Dell's latest 8-inch Android tablet is a statement product. Hey world, it says: remember that company that made crappy laptops you hated seven years ago? Well, it can make great things now. Beautiful things. Thinner-than-the-iPad things. Things that redefine what a tablet is for, that add something to your life other than just another screen.
This tablet, the Venue 8 7000, is designed to make an impression, to wow you the minute you take it out of the box. Then, with its fancy new Intel processor, its unique accessories, and its three-camera array that can see the world in strange new ways, it's supposed to blow you away with what it can do.

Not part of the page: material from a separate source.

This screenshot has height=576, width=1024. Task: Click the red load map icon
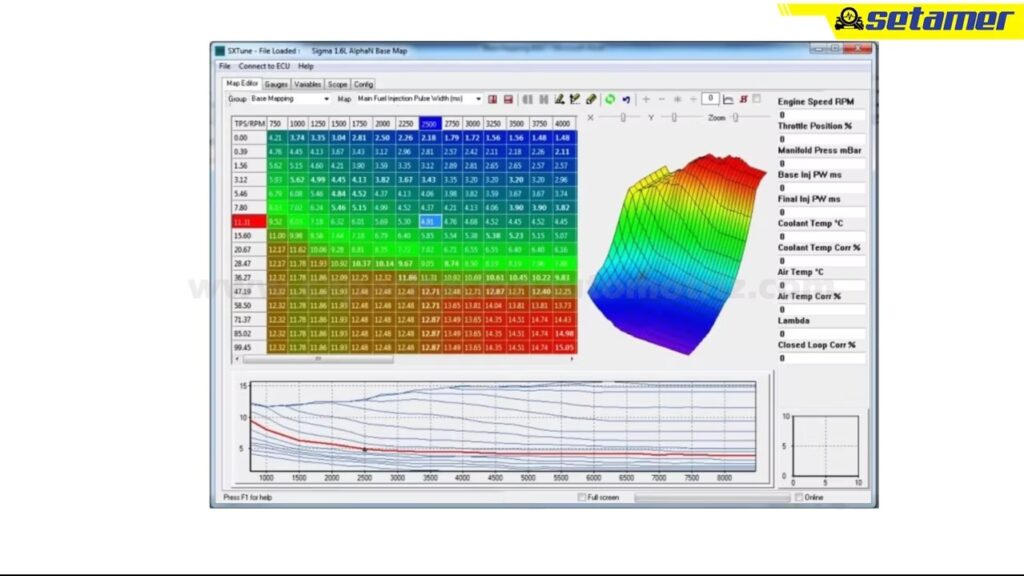493,99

Well, Dell nailed at least one thing: it's beautiful. Big, clunky name; thin, sleek device. At 6mm, it's impossibly thin, even thinner than the iPhone 6. And at just over a half of a pound, there's a distinct feeling to the Venue 8 7000 that you're just holding a screen in your hand. It's even more impressive that the tablet feels sturdy despite such waif measurements; the sharp edges and rounded corners of the aluminum body are strong. Even when powered off, the gray and black rectangle looks good just sitting on your desk.

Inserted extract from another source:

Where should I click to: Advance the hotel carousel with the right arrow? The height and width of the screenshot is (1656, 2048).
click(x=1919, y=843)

That screen-in-your-hand feeling only becomes more pronounced when you turn the thing on. The Venue's 8.4-inch, 2560 x 1600 OLED display is crisp, clear, and bright, even if it does have that Alice in Wonderland oversaturated look to it. Even more impressive than the ridiculous resolution or eye-popping vibrancy is that there are basically no bezels around the screen. Big bezels usually make a screen feel smaller and more cramped, but these slim ones make everything feel more immediate. It's gorgeous, even if I would prefer something with a little less pop and a little more color accuracy.
One of the four bezels sticks out, though. And I mean that literally; this thing has a chin like Jay Leno. Makes sense—you have to put all the camera parts and wireless radios somewhere—but Dell made some serious sacrifices in the name of tiny bezels. It's not just the ugly asymmetry, either: since everything is crammed into that one strip, you're almost always covering either the front-facing camera lens or the impressive front-facing speaker when you hold the device. The screen rotates to any orientation, so you can theoretically hold it however you want, but you basically have to grip that side, since everything else is just screen. In portrait mode, you can just dig it into your right palm and it mostly works, but it's still awkward.